Ugh.

Jan 01, 2005 23:56

So I'm walking out of Barnes & Noble about 30 minutes ago because it's closing time. I walk out the door and hold it open behind me in case someone is coming after me. There is, and he says "Thank you". I shot him a "mhmm" in return and went on my way. As I'm walking, I hear someone say "That's an interesting..." I turn around and the guy talking to me and pointing to his lip, obviously referring to my own. I say "Yeah, it's a lip piercing." He asks if it's jewelry. I say yes. I turn to walk away....This is the conversation that follows.

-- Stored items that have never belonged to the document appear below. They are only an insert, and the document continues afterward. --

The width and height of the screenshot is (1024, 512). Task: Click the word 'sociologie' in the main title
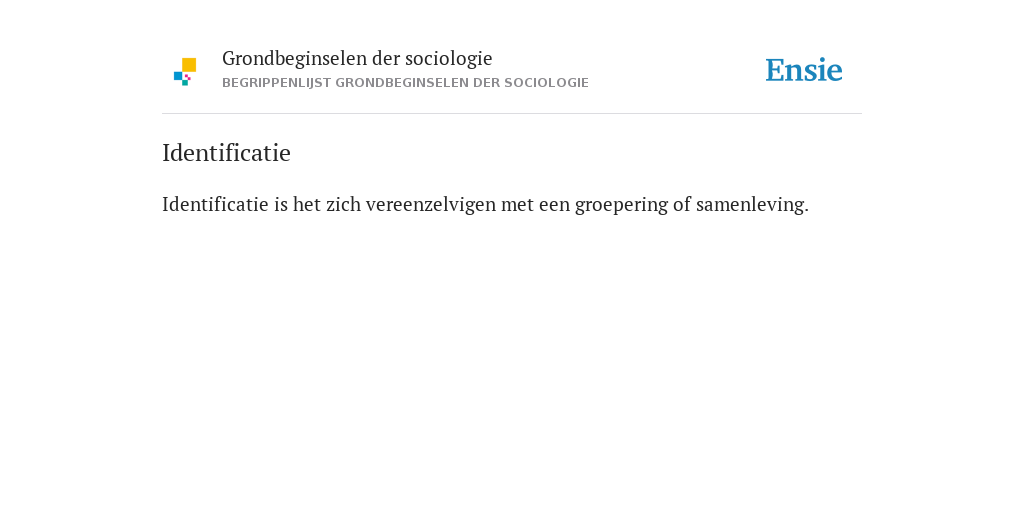point(449,59)
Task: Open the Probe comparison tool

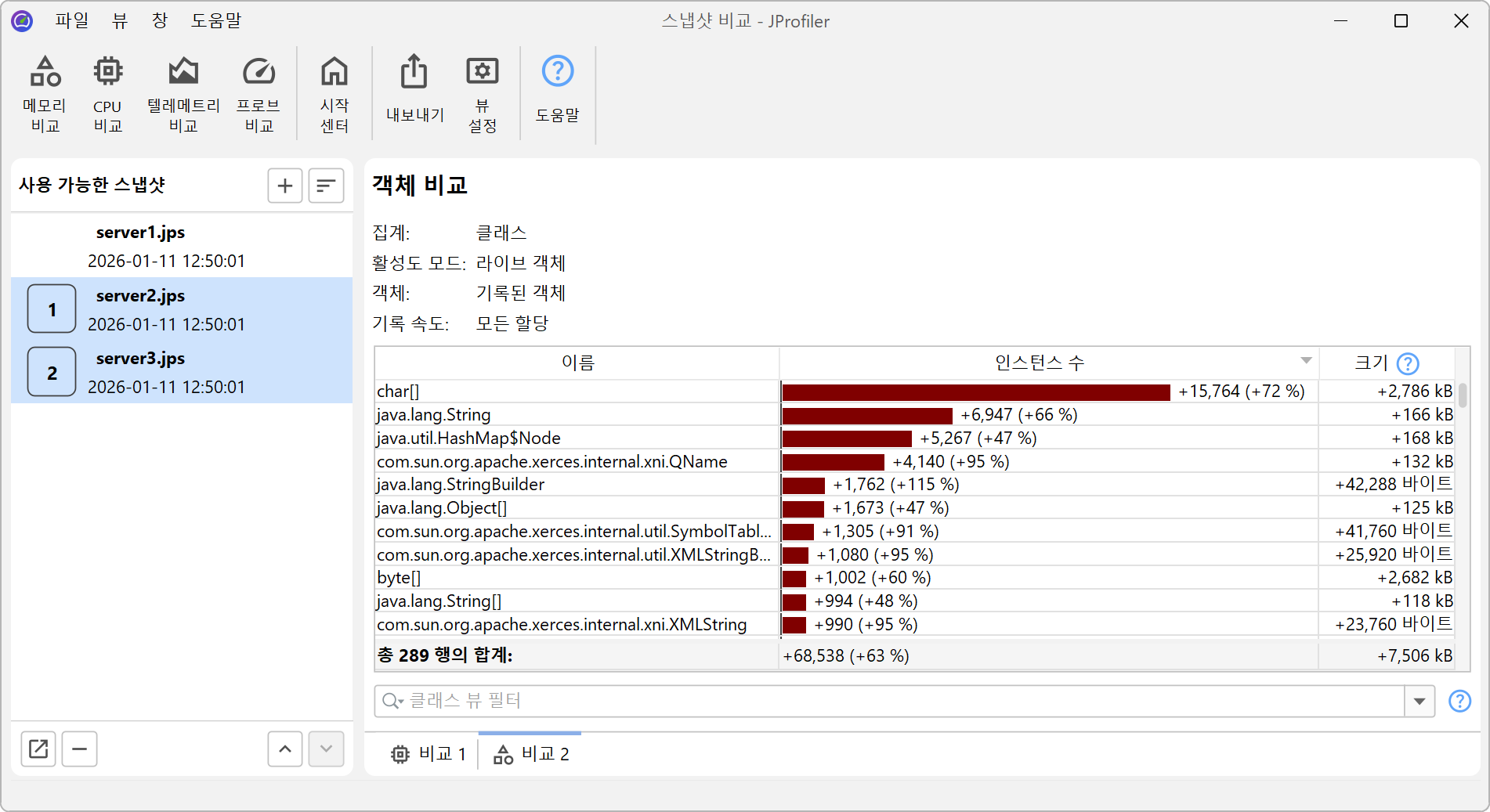Action: 259,93
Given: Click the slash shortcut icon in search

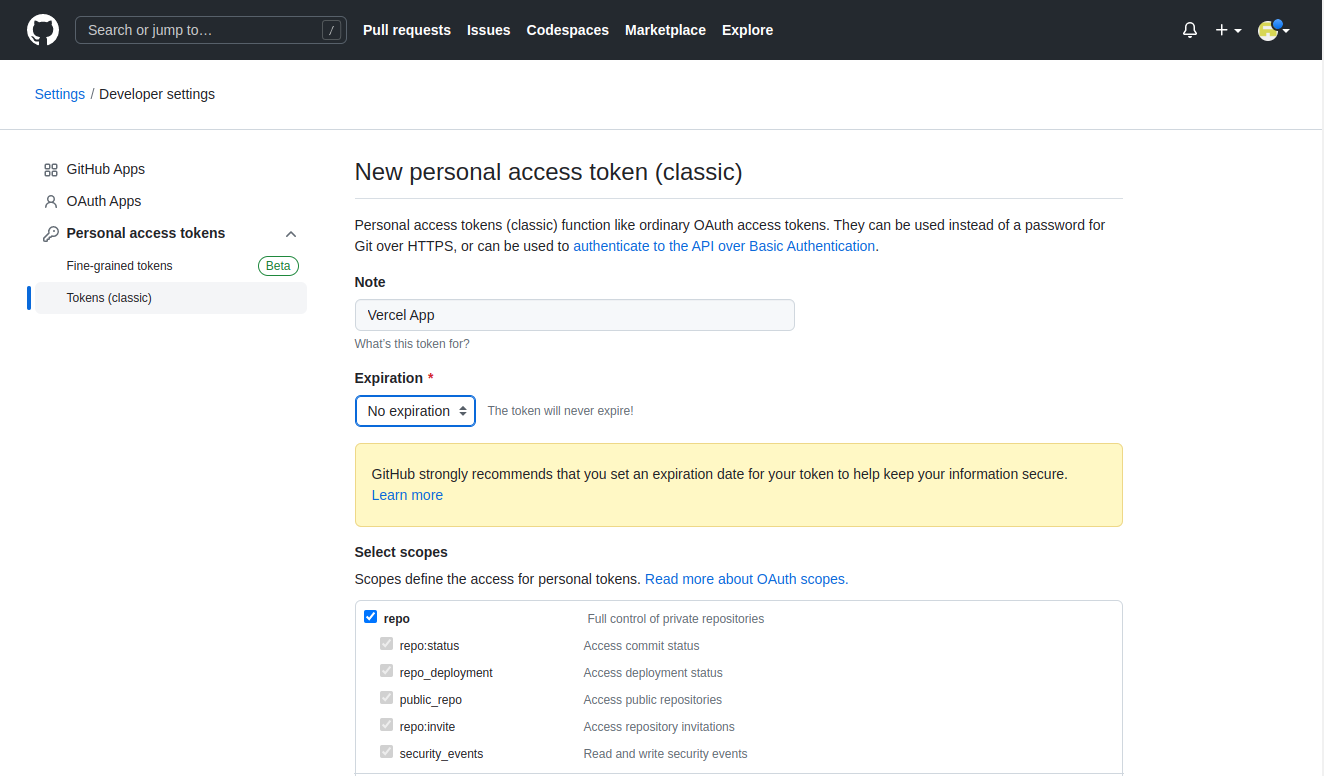Looking at the screenshot, I should point(331,30).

Random Dude: Do you live in Atlanta?
Oscar: No. I live about 10 minutes that way *Point towards my house*
RD: Oh. I'm trying to figure out how far away it is.
O: Well. If you get on 575 south *point to it*, it'll turn into 75 and you'll be there in about 20 minutes.
RD: Oh. Do you know if there's a Hamilton Inn there?

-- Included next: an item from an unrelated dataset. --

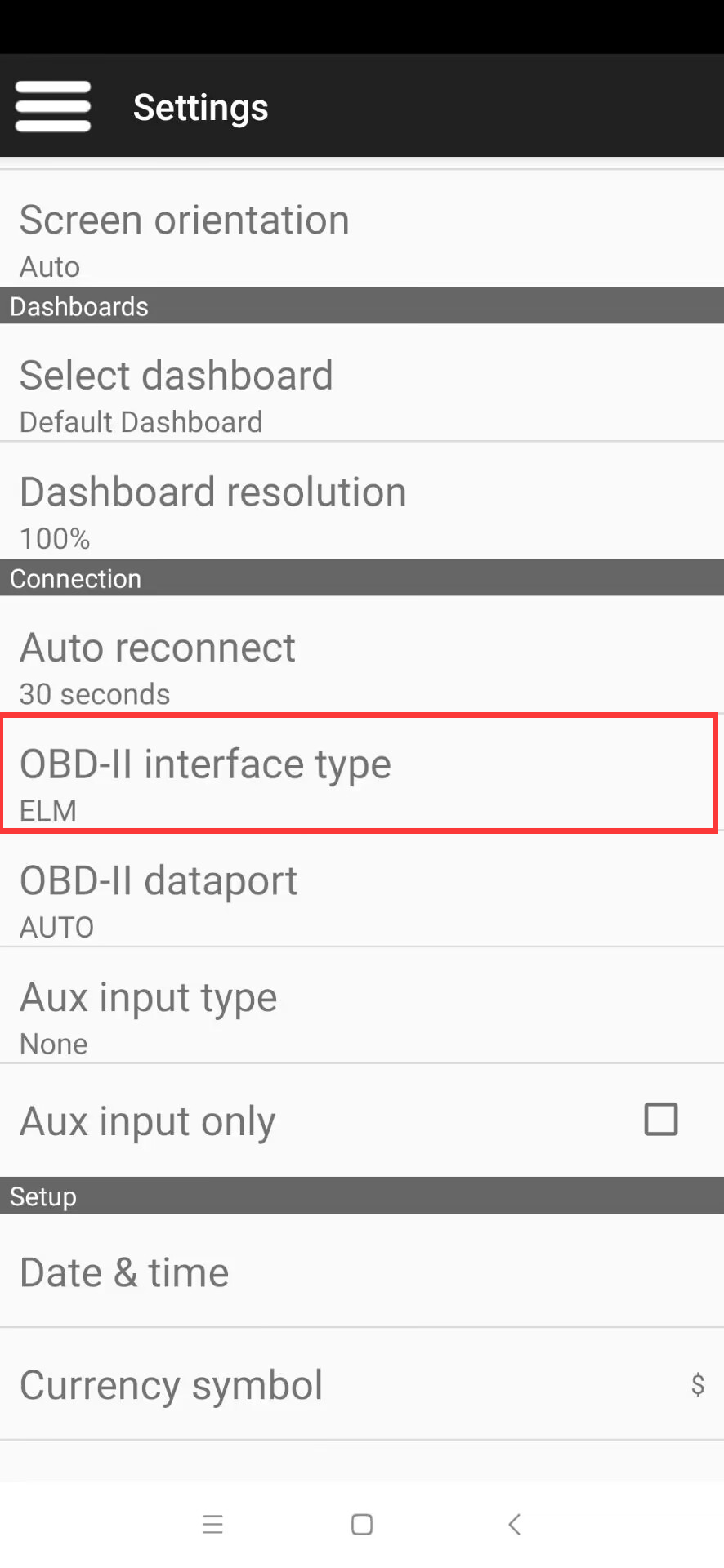
Task: Open the hamburger navigation menu
Action: 53,106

At this point, I think he's some dude traveling through.

O: Well...not off the top of my head. Atlanta's pretty big, though, so I'm sure you'll find whatever you need.

I start to walk away and give him a wave goodnight.
This is where it starts getting creepy.

RD: So what do you do?
O: Huh?
RD: For a job.
O: Oh. I'm a house painter.

Here, he kind of didn't say anything for about a second, and looked like he was thinking pretty hard. I'm thinking he's new to the area and needs a job.

RD: I think you're really attractive.

This is the point where I realized that this dude looked like a stereotypical child molester mug shot. White. Mid 30's. Bad skin. Bad clothes.

O: Wow. That's really flattering..thank you. *start tip toeing away*
RD: Those jeans are really nice.
O: Thanks. They're Gap jeans *inches further away*
O: I have to go
RD: Do you work out?
O: Yes. I do.
RD: You look like you do.
O: Thanks...I really have to go.

And this he said with almost desperation in his voice

RD: If I got on my knees and cried for you, would that help?
O: *Fucking freaked out* Um....nooo.....not....really. I have to go. *Walks away*

He follows after me and I'm starting to get pretty scared because this guy is bigger than I am, it's late, and the parking lot is about empty. I guess I know how women feel when guys are all leering at them and shit.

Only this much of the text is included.